Batch training is a technique that used to be the most common approach for neural network training, but is now used less often. The screenshot in Figure 5-4 shows an example of batch training applied to the Boston Dataset problem.
The most common technique for neural network training is called online training. Online training updates weights after processing each training item. Batch training processes all training items, and then updates weights. Batch training can be used for classification or regression problems.
In pseudo-code, the two training approaches are the following.
// online training
for-each training item
compute the gradients
use gradients from item to update weights
end-loop
// batch training
for-each training item
compute the gradients
accumulate the gradients
end-loop
use average of accumulated gradients from all items to update weights
In the early days of neural networks, batch training was very common because it is more principled. The online training approach uses a single training item to estimate the true gradient. The batch approach uses all training items to estimate the true gradient.

Figure 5-4: Batch Training on the Boston Dataset
But in practice, online training usually, but not always, proved to work better than batch training for simple, single-hidden-layer neural networks. However, a variation of batch training, called mini-batch training, is now the most common technique used for deep neural networks.
The demo program implements batch training using the same method signature as online training.
batchTrain(trainX, trainY, lrnRate, maxEpochs)
{
let oSignals = U.vecMake(this.no, 0.0);
let hSignals = U.vecMake(this.nh, 0.0);
let n = trainX.length; // 406
let indices = U.arange(n); // [0,1,..,405]
let freq = Math.trunc(maxEpochs / 10);
. . .
In online training, you declare a method-scope set of matrices and vectors to hold the gradients for the weights and biases.
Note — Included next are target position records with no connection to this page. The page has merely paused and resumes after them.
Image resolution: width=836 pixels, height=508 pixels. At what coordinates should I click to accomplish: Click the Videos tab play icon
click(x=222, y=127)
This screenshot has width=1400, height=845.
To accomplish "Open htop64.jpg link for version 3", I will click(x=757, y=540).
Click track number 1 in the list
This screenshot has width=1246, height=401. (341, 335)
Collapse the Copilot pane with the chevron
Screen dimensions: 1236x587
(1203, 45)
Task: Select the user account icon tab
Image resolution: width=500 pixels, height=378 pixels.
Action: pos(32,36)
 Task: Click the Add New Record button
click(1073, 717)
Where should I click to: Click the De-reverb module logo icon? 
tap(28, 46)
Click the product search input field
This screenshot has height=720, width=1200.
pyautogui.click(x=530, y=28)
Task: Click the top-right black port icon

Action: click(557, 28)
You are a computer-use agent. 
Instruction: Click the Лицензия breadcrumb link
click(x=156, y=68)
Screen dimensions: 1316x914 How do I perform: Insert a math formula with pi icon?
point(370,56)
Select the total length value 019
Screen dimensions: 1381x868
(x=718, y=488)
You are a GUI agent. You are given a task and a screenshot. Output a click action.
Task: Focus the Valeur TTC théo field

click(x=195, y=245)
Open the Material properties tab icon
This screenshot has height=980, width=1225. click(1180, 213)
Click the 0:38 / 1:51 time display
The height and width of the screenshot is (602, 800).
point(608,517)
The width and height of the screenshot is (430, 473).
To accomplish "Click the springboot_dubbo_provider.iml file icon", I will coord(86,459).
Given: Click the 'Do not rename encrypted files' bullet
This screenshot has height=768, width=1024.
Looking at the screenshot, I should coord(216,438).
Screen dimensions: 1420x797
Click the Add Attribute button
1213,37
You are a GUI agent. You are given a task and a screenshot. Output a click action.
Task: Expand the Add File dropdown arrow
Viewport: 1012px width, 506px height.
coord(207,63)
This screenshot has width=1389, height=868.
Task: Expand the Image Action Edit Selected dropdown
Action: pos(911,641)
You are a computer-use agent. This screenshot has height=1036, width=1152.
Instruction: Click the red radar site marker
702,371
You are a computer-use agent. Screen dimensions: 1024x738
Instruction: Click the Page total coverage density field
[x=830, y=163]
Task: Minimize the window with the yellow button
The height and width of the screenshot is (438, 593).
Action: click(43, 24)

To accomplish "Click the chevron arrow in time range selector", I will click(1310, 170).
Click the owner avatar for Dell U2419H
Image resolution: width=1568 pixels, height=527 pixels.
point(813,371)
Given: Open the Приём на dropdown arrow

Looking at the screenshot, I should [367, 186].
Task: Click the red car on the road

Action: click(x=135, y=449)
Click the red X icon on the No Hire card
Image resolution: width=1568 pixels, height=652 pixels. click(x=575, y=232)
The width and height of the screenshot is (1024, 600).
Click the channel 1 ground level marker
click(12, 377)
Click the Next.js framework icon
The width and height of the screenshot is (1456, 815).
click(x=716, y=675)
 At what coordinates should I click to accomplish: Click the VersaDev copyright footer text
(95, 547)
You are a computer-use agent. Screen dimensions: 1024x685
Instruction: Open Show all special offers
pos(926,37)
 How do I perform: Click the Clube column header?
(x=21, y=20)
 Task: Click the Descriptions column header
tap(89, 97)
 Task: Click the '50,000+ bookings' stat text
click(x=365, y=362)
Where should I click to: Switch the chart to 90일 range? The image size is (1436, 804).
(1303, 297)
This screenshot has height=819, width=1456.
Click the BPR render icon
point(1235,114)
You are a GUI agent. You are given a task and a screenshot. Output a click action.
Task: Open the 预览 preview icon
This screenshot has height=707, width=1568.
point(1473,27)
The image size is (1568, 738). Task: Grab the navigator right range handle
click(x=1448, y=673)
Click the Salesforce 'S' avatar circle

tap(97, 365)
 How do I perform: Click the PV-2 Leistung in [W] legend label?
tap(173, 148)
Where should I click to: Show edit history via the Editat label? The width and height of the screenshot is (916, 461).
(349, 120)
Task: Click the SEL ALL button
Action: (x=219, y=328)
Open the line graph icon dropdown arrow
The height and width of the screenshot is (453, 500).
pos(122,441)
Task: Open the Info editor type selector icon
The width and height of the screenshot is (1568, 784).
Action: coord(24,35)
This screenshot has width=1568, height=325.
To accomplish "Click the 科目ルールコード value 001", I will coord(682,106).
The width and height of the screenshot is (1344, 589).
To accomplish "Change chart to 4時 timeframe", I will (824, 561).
But in batch training, you instantiate matrices and vectors for accumulated gradients inside the loop that iterates through each training item.
for (let epoch = 0; epoch < maxEpochs; ++epoch) {
// this.shuffle(indices); // no shuffle needed for batch training.
let ihWtsAccGrads = U.matMake(this.ni, this.nh, 0.0); // accumulated grads
let hBiasAccGrads = U.vecMake(this.nh, 0.0);
let hoWtsAccGrads = U.matMake(this.nh, this.no, 0.0);
let oBiasAccGrads = U.vecMake(this.no, 0.0);
. . .
You could declare the storage for accumulated gradients outside the training items loop, but then you'd have to zero-out all values immediately inside the loop. Because batch training processes all training items before updating weights, it's not necessary to visit the training items in random order, because doing so leads to the identical accumulated gradients.
Batch training begins with the forward pass in the same way as online training.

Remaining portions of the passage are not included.